While traditional RL assumes the data distribution to be mostly uniform, often the nature of the distribution is Zipfian, with long tails. Taking inspiration from complementary learning systems, viz. fast and slow memory, we look at supplementing the RL algorithm with an episodic memory that retains long tail data as working memory. Long tail data is identified by a momentum boosting contrastive method and an intermediate memory that feeds the episodic memory. We show promising results on the Zipfian environments used as benchmarks. 

PhD Thesis 

My research focused on learning and exploiting structure in multi-discrete action spaces for sparsely rewarded environments in Reinforcement Learning (RL), in both online and offline settings. Several methods were proposed to improve sample efficiency, task performance and the generalisability of models by increasing the visibility and impact of individual actions and providing algorithms with the capacity to exploit any inter-action relationships discovered.
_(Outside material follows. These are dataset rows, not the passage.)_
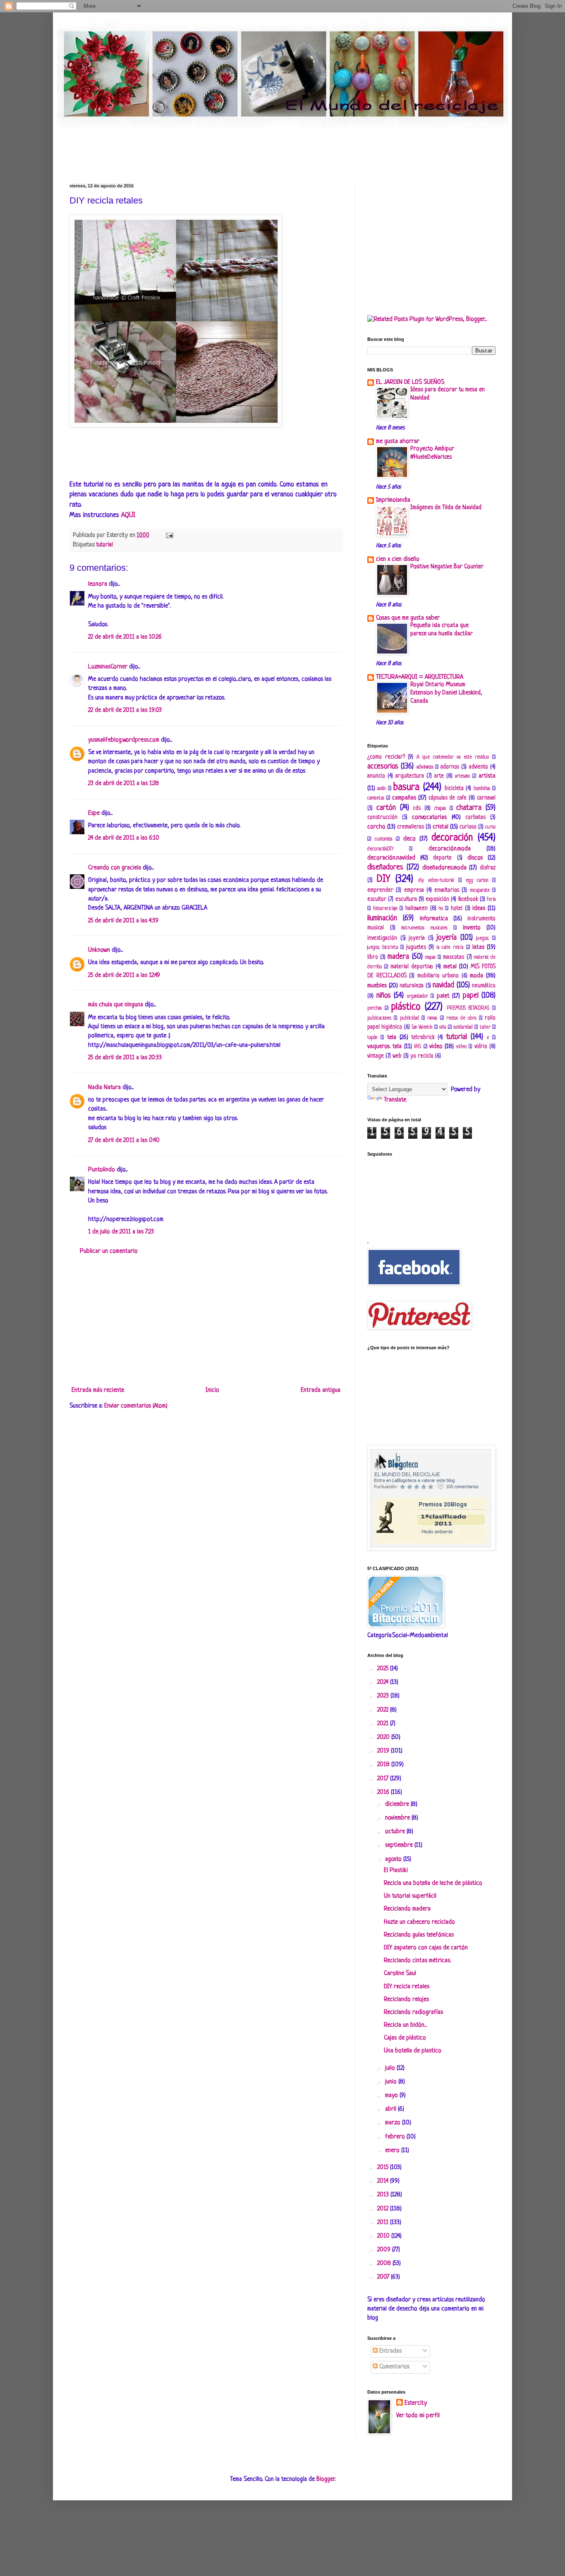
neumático (484, 986)
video (436, 1046)
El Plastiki (396, 1870)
CASC (Concurrent Action Structure using Clustering), a multi-task approach, was designed to address the challenge of using relational structure in multi-discrete action spaces to improve exploration. CASC extracted task-agnostic structure exposed in the action space using Spectral Clustering from data generated from a diversity of tasks. Relational structure was transferred as action clusters and applied to action selection in new agents, improving training performance for new, unseen tasks. When compared with other competitive methods such as action elimination the clustering approach was very competitive with fewer negative consequences. 

To address the relational action problem in model-free online algorithms, an auxiliary module was proposed and applied to the online multi-discrete PPO algorithm. The objective was to reinforce beneficial action relationships and shape action representations by optimising a relational loss alongside the PPO loss. A self-supervised signal derived from training data was used to reinforce specific relationships, demonstrating faster convergence than vanilla PPO. The training dynamics were analysed, detecting the faster emergence of structured representations and demonstrating that the relational module contributed to the earlier convergence observed.
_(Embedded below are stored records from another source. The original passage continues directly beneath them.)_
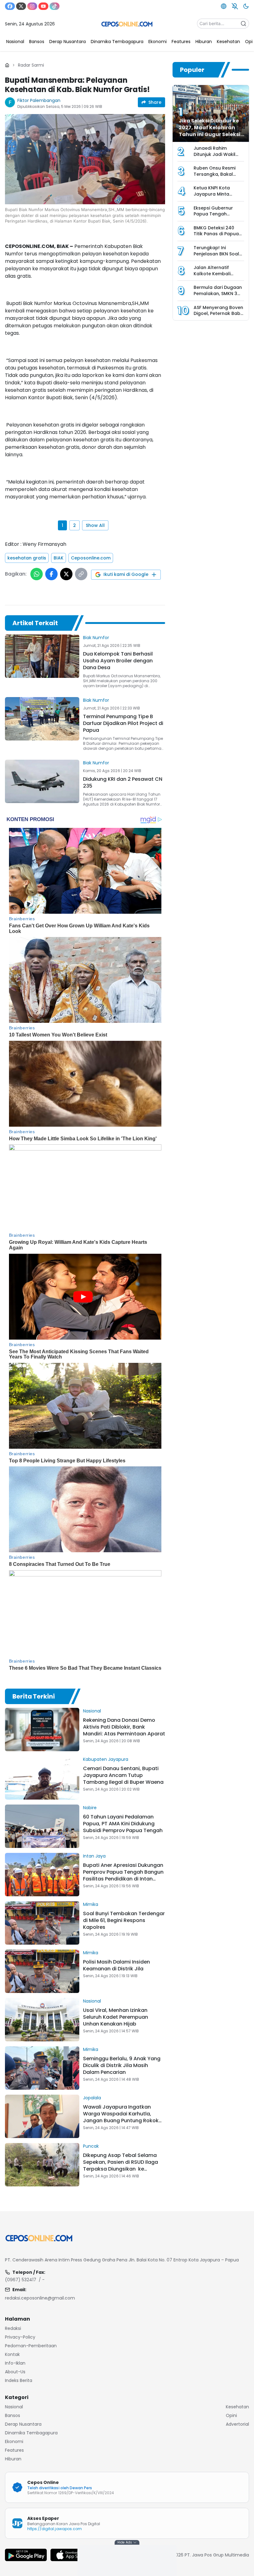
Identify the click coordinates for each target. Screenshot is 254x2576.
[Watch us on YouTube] (43, 6)
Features (14, 2450)
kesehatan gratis (26, 558)
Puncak (91, 2146)
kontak (12, 2354)
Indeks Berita (18, 2380)
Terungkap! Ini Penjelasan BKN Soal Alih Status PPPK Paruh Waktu (218, 257)
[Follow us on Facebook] (10, 6)
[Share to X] (66, 574)
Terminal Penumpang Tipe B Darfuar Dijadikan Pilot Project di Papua (123, 723)
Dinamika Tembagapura (31, 2433)
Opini (231, 2415)
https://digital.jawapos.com (54, 2528)
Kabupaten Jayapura (105, 1759)
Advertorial (237, 2424)
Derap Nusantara (23, 2424)
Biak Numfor (96, 637)
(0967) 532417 (20, 2280)
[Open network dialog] (223, 6)
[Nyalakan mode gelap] (246, 6)
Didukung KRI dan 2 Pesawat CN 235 (122, 782)
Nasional (92, 1711)
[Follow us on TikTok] (54, 6)
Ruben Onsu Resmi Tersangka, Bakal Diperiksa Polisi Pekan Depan (218, 177)
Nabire (90, 1808)
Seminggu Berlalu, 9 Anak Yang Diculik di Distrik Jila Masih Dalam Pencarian (121, 2065)
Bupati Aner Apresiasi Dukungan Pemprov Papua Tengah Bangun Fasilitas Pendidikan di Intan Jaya (123, 1875)
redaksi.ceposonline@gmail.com (40, 2298)
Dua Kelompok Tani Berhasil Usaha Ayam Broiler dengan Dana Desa (118, 660)
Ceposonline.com (91, 558)
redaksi (13, 2328)
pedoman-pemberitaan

An offline RL approach using Decision Transformers was applied to detect relational action structure.  A novel tokenisation approach was proposed for embedding multi-discrete actions to especially facilitate the formation of relationships and to improve the interpretability of the model. The proposed model significantly outperformed the single action token baseline model and provided more nuanced information to the Decision Transformer when compared with generic position encoding. This work demonstrated that applying different methods of tokenisation to support Decision Transformers could improve other learning aspects as well as overall performance.